Before the Nazis invaded Prague, my great uncle fled to England, where he ensconced himself at Cambridge and earned his doctoral degree.
His brother, my grandfather, stayed to finish his medical exams.
Their mother stayed as well.
I have only one memory of my great uncle. He is wearing a broad-brimmed hat and a jacket with patches at the elbows. He is very tall. He bends down and gives me a quarter.
Sometimes when I am trying to write, I think about him. Sitting at his desk, smoking a cigarette, trying to transform an unspeakable loss into a language that might redeem it for a moment.
* * *
In 1946, my grandfather came to America, and soon he settled in a comfortable neighborhood outside of Chicago where he did everything he could to begin again, to create a humane existence for his wife and their children. He hardly ever talked about the past; all his conscious energies were directed toward the future.
But the world had broken. The brokenness was everywhere and nowhere at the same time, dissolved in the sweet-smelling suburban air.
* * *
When my brother and I visit our father in Phnom Penh, where he works as an AIDS doctor, he is distracted, remote. We go out, and he walks ten feet in front of us along the sidewalk.
When he gets home from work, we sit on the couch in his living room and watch mixed martial arts, which seems to be playing whenever I turn on the TV in Cambodia.
We sit back and watch men hurt each other. Vicariously, we experience our own controlled detonations.
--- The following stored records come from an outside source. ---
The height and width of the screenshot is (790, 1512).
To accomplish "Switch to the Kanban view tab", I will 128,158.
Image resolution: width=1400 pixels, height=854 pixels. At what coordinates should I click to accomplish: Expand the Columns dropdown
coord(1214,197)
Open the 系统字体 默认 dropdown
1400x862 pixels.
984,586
My father covers his eyes when the fighting gets intense.
* * *
Don Quixote’s idealism saves him—not from harm, but from self-awareness. The trauma, however, must go somewhere, and the irony of the novel is that, as readers, we experience it for him, transforming it into laughter, while he remains deep in his chivalrous dream.
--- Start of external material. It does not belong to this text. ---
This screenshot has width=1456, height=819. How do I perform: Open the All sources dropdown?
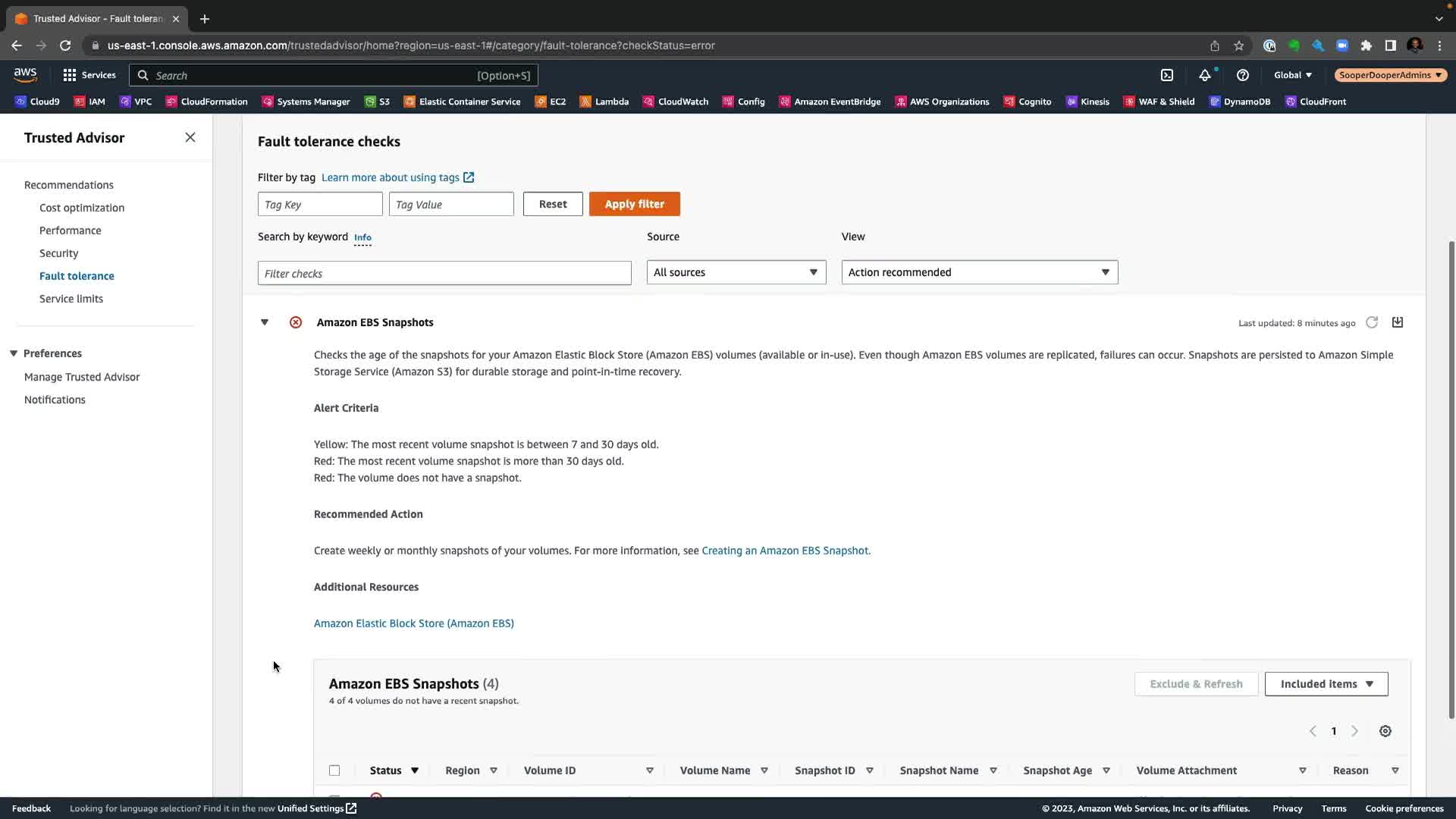click(x=736, y=272)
No other character in literature moves me as deeply.
* * *
According to the unpublished autobiographical sketch that he wrote so that his grandchildren would have something to remember him by, the worst thing my grandfather had to do as a prisoner-doctor in a sub-camp of Auschwitz-Birkenau was preside over the execution of twenty political prisoners who’d tried to escape. After they were hanged, he was the one to pronounce them dead.
The story was that he saved lives. I don’t doubt he did.
* * *
In 1982, when I was six years old, I drew a picture of a man and a woman in a rowboat. I couldn’t decide whether to draw a sun or a crescent moon in the sky, so I’d drawn both. I drew jagged waves under the boat, the tips of the waves almost touching the boat but not quite, the boat hovering above the waves. Next to the water, I drew a sign that said Love Lake.
The picture was transposed onto a white plastic plate, which I gave to my grandfather.
As the years passed, I’d always be a little surprised whenever I found that plate in his kitchen cupboard. It was all scratched up, but the drawing on the face of it stayed clear.
He kept that plate until his death, in 2001.
* * *
When I come home from work, my son is inconsolable.
What set him off? I ask my wife.
Hard to say, she says.
I take him into the bedroom and try to soothe him, but I can’t. I hold him on my lap, while he writhes and screams, throwing the back of his head against my chest.
I put him down on the floor, but it doesn’t help. I’m afraid he’ll hurt himself. When I pick him up again, he tries to scratch my face. He pounds my thighs with the heels of his feet.
I feel his screams deep inside my body, an almost unbearable pressure in my chest.
This goes on for almost an hour before I manage to give him some milk. He sucks it right down. Just like that, he’s all better.
Hi, Dada, he says, beaming and blinking his eyes, as if seeing me for the first time all evening.
I feel like laughing.
It’s like he’s come through the deepest nightmare—come through intact. He has a kind of startled lightness about him, an air of gratitude and deep relief. I feel it too, all the tension inside me washed away.
Remember the train that could, Dada?
You mean the Little Engine That Could?
Yes.
You remember what he says? I ask.
You tell me.
I think I can, I think I can.
I think I can, he says.
That’s right, I say. You got through it, my boy. You survived.